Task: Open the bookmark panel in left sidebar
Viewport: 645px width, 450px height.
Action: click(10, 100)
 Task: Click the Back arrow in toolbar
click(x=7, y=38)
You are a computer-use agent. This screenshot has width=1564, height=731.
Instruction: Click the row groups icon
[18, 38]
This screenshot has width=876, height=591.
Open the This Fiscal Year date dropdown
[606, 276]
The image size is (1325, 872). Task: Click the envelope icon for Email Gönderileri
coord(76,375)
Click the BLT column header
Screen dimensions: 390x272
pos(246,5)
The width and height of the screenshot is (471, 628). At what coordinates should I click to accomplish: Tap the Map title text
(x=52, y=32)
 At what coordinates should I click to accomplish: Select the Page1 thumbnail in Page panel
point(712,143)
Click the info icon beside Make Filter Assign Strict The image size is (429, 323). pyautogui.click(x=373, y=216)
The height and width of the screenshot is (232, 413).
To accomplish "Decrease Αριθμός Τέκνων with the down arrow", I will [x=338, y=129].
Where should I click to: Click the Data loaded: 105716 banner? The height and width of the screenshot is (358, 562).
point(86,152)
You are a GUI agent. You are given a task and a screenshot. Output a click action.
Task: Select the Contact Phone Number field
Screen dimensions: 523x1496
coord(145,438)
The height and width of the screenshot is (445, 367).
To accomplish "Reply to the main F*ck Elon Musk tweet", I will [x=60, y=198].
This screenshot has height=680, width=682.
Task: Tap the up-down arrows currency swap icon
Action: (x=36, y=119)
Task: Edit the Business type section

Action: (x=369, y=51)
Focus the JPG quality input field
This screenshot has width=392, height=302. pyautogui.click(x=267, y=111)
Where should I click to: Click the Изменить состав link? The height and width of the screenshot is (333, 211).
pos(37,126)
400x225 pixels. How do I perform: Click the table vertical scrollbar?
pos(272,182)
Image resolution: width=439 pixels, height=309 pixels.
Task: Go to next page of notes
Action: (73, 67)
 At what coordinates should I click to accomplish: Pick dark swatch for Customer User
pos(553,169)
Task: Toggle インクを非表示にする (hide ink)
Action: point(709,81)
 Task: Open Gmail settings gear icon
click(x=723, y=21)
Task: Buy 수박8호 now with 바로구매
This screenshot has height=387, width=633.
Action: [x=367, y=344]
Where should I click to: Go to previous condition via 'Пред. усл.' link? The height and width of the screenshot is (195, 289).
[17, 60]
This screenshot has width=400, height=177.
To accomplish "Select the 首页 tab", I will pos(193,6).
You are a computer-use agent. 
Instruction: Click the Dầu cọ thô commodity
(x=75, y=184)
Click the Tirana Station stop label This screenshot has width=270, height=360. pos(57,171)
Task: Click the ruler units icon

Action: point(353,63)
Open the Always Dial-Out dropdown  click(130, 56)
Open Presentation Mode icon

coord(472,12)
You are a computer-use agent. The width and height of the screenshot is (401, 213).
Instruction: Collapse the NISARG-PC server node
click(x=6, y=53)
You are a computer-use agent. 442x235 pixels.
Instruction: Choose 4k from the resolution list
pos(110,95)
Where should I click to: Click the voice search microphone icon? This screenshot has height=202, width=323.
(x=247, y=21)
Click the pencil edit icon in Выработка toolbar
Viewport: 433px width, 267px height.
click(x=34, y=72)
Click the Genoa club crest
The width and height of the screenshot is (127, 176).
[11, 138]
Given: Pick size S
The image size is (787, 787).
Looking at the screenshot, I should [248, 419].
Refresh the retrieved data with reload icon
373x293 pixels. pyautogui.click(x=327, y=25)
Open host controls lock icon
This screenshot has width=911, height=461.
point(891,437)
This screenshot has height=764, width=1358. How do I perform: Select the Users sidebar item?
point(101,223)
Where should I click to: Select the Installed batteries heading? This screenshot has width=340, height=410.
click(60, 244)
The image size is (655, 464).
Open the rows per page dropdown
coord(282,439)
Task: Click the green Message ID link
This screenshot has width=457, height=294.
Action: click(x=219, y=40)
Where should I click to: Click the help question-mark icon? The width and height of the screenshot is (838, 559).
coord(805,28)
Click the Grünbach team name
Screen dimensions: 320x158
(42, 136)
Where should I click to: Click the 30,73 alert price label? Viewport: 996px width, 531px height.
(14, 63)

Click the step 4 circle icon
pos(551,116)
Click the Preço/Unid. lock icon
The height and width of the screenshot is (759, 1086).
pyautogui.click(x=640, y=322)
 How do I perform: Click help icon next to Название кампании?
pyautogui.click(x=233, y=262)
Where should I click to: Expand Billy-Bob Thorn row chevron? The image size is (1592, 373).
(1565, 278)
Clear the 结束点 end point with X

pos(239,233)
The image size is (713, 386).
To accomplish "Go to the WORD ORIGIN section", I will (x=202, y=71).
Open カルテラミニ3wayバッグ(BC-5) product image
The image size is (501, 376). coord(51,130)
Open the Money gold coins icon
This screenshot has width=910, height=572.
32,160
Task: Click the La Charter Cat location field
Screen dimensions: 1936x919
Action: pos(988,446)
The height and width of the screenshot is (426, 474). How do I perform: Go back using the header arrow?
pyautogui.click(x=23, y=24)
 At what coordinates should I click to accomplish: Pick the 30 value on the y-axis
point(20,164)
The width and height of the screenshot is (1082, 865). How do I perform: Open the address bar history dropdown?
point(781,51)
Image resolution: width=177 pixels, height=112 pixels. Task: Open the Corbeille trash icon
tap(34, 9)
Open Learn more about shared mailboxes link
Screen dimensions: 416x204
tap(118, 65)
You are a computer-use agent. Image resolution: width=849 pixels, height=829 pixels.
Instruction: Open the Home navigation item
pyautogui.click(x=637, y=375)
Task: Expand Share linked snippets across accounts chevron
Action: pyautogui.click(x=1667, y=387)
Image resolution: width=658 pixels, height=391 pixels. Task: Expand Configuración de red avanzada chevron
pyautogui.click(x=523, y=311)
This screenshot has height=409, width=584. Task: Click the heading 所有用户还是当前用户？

========

Could you write out all the entries exactly as given?

Task: Open the bookmark panel in left sidebar
Viewport: 645px width, 450px height.
Action: click(10, 100)
 Task: Click the Back arrow in toolbar
click(x=7, y=38)
You are a computer-use agent. This screenshot has width=1564, height=731.
Instruction: Click the row groups icon
[18, 38]
This screenshot has width=876, height=591.
Open the This Fiscal Year date dropdown
[606, 276]
The image size is (1325, 872). Task: Click the envelope icon for Email Gönderileri
coord(76,375)
Click the BLT column header
Screen dimensions: 390x272
pos(246,5)
The width and height of the screenshot is (471, 628). At what coordinates should I click to accomplish: Tap the Map title text
(x=52, y=32)
 At what coordinates should I click to accomplish: Select the Page1 thumbnail in Page panel
point(712,143)
Click the info icon beside Make Filter Assign Strict The image size is (429, 323). pyautogui.click(x=373, y=216)
The height and width of the screenshot is (232, 413).
To accomplish "Decrease Αριθμός Τέκνων with the down arrow", I will [x=338, y=129].
Where should I click to: Click the Data loaded: 105716 banner? The height and width of the screenshot is (358, 562).
point(86,152)
You are a GUI agent. You are given a task and a screenshot. Output a click action.
Task: Select the Contact Phone Number field
Screen dimensions: 523x1496
coord(145,438)
The height and width of the screenshot is (445, 367).
To accomplish "Reply to the main F*ck Elon Musk tweet", I will [x=60, y=198].
This screenshot has height=680, width=682.
Task: Tap the up-down arrows currency swap icon
Action: (x=36, y=119)
Task: Edit the Business type section

Action: (x=369, y=51)
Focus the JPG quality input field
This screenshot has width=392, height=302. pyautogui.click(x=267, y=111)
Where should I click to: Click the Изменить состав link? The height and width of the screenshot is (333, 211).
pos(37,126)
400x225 pixels. How do I perform: Click the table vertical scrollbar?
pos(272,182)
Image resolution: width=439 pixels, height=309 pixels.
Task: Go to next page of notes
Action: (73, 67)
 At what coordinates should I click to accomplish: Pick dark swatch for Customer User
pos(553,169)
Task: Toggle インクを非表示にする (hide ink)
Action: point(709,81)
 Task: Open Gmail settings gear icon
click(x=723, y=21)
Task: Buy 수박8호 now with 바로구매
This screenshot has height=387, width=633.
Action: [x=367, y=344]
Where should I click to: Go to previous condition via 'Пред. усл.' link? The height and width of the screenshot is (195, 289).
[17, 60]
This screenshot has width=400, height=177.
To accomplish "Select the 首页 tab", I will pos(193,6).
You are a computer-use agent. 
Instruction: Click the Dầu cọ thô commodity
(x=75, y=184)
Click the Tirana Station stop label This screenshot has width=270, height=360. pos(57,171)
Task: Click the ruler units icon

Action: point(353,63)
Open the Always Dial-Out dropdown  click(130, 56)
Open Presentation Mode icon

coord(472,12)
You are a computer-use agent. The width and height of the screenshot is (401, 213).
Instruction: Collapse the NISARG-PC server node
click(x=6, y=53)
You are a computer-use agent. 442x235 pixels.
Instruction: Choose 4k from the resolution list
pos(110,95)
Where should I click to: Click the voice search microphone icon? This screenshot has height=202, width=323.
(x=247, y=21)
Click the pencil edit icon in Выработка toolbar
Viewport: 433px width, 267px height.
click(x=34, y=72)
Click the Genoa club crest
The width and height of the screenshot is (127, 176).
[11, 138]
Given: Pick size S
The image size is (787, 787).
Looking at the screenshot, I should [248, 419].
Refresh the retrieved data with reload icon
373x293 pixels. pyautogui.click(x=327, y=25)
Open host controls lock icon
This screenshot has width=911, height=461.
point(891,437)
This screenshot has height=764, width=1358. How do I perform: Select the Users sidebar item?
point(101,223)
Where should I click to: Select the Installed batteries heading? This screenshot has width=340, height=410.
click(60, 244)
The image size is (655, 464).
Open the rows per page dropdown
coord(282,439)
Task: Click the green Message ID link
This screenshot has width=457, height=294.
Action: click(x=219, y=40)
Where should I click to: Click the help question-mark icon? The width and height of the screenshot is (838, 559).
coord(805,28)
Click the Grünbach team name
Screen dimensions: 320x158
(42, 136)
Where should I click to: Click the 30,73 alert price label? Viewport: 996px width, 531px height.
(14, 63)

Click the step 4 circle icon
pos(551,116)
Click the Preço/Unid. lock icon
The height and width of the screenshot is (759, 1086).
pyautogui.click(x=640, y=322)
 How do I perform: Click help icon next to Название кампании?
pyautogui.click(x=233, y=262)
Where should I click to: Expand Billy-Bob Thorn row chevron? The image size is (1592, 373).
(1565, 278)
Clear the 结束点 end point with X

pos(239,233)
The image size is (713, 386).
To accomplish "Go to the WORD ORIGIN section", I will (x=202, y=71).
Open カルテラミニ3wayバッグ(BC-5) product image
The image size is (501, 376). coord(51,130)
Open the Money gold coins icon
This screenshot has width=910, height=572.
32,160
Task: Click the La Charter Cat location field
Screen dimensions: 1936x919
Action: pos(988,446)
The height and width of the screenshot is (426, 474). How do I perform: Go back using the header arrow?
pyautogui.click(x=23, y=24)
 At what coordinates should I click to accomplish: Pick the 30 value on the y-axis
point(20,164)
The width and height of the screenshot is (1082, 865). How do I perform: Open the address bar history dropdown?
point(781,51)
Image resolution: width=177 pixels, height=112 pixels. Task: Open the Corbeille trash icon
tap(34, 9)
Open Learn more about shared mailboxes link
Screen dimensions: 416x204
tap(118, 65)
You are a computer-use agent. Image resolution: width=849 pixels, height=829 pixels.
Instruction: Open the Home navigation item
pyautogui.click(x=637, y=375)
Task: Expand Share linked snippets across accounts chevron
Action: pyautogui.click(x=1667, y=387)
Image resolution: width=658 pixels, height=391 pixels. Task: Expand Configuración de red avanzada chevron
pyautogui.click(x=523, y=311)
This screenshot has height=409, width=584. Task: Click the heading 所有用户还是当前用户？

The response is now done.